Required action: Your output is to consist only of the line containing "Task: Expand Konstantin" and the lines after it, through the end of the data, reproduced exactly.

Records for the task:
== Segment start ==
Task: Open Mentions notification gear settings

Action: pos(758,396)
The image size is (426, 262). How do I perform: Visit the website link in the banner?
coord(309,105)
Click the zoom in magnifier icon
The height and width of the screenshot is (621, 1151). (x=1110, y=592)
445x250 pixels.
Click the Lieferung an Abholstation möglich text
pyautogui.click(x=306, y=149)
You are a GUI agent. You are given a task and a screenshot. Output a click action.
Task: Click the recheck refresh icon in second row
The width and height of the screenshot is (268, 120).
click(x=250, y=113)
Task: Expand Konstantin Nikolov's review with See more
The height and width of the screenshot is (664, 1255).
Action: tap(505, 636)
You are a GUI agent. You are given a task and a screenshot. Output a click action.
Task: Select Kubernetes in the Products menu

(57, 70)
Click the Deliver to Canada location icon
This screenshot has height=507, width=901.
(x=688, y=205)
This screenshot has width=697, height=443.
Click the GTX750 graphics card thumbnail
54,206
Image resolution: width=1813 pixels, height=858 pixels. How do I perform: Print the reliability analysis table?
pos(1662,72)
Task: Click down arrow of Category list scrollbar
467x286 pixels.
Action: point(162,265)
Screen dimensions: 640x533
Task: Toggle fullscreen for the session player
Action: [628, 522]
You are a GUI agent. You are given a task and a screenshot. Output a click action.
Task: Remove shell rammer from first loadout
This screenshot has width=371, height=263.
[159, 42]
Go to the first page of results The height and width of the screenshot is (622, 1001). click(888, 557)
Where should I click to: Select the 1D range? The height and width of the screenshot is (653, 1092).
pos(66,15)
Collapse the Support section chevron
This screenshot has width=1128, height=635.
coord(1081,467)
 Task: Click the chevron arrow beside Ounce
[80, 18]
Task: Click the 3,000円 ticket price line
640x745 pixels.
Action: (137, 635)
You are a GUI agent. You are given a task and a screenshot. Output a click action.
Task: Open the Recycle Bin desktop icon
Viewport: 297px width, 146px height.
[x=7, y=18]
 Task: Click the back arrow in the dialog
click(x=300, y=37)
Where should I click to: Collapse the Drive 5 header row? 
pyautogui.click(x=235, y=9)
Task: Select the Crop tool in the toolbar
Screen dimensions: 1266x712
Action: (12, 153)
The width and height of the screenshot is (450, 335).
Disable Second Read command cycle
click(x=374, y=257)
== Segment end ==
Solved exercise:
Task: Expand Konstantin Nikolov's review with See more
The height and width of the screenshot is (664, 1255).
Action: tap(505, 636)
You are a GUI agent. You are given a task and a screenshot. Output a click action.
Task: Select Kubernetes in the Products menu

(57, 70)
Click the Deliver to Canada location icon
This screenshot has height=507, width=901.
(x=688, y=205)
This screenshot has width=697, height=443.
Click the GTX750 graphics card thumbnail
54,206
Image resolution: width=1813 pixels, height=858 pixels. How do I perform: Print the reliability analysis table?
pos(1662,72)
Task: Click down arrow of Category list scrollbar
467x286 pixels.
Action: point(162,265)
Screen dimensions: 640x533
Task: Toggle fullscreen for the session player
Action: [628, 522]
You are a GUI agent. You are given a task and a screenshot. Output a click action.
Task: Remove shell rammer from first loadout
This screenshot has width=371, height=263.
[159, 42]
Go to the first page of results The height and width of the screenshot is (622, 1001). click(888, 557)
Where should I click to: Select the 1D range? The height and width of the screenshot is (653, 1092).
pos(66,15)
Collapse the Support section chevron
This screenshot has width=1128, height=635.
coord(1081,467)
 Task: Click the chevron arrow beside Ounce
[80, 18]
Task: Click the 3,000円 ticket price line
640x745 pixels.
Action: (137, 635)
You are a GUI agent. You are given a task and a screenshot. Output a click action.
Task: Open the Recycle Bin desktop icon
Viewport: 297px width, 146px height.
[x=7, y=18]
 Task: Click the back arrow in the dialog
click(x=300, y=37)
Where should I click to: Collapse the Drive 5 header row? 
pyautogui.click(x=235, y=9)
Task: Select the Crop tool in the toolbar
Screen dimensions: 1266x712
Action: (12, 153)
The width and height of the screenshot is (450, 335).
Disable Second Read command cycle
click(x=374, y=257)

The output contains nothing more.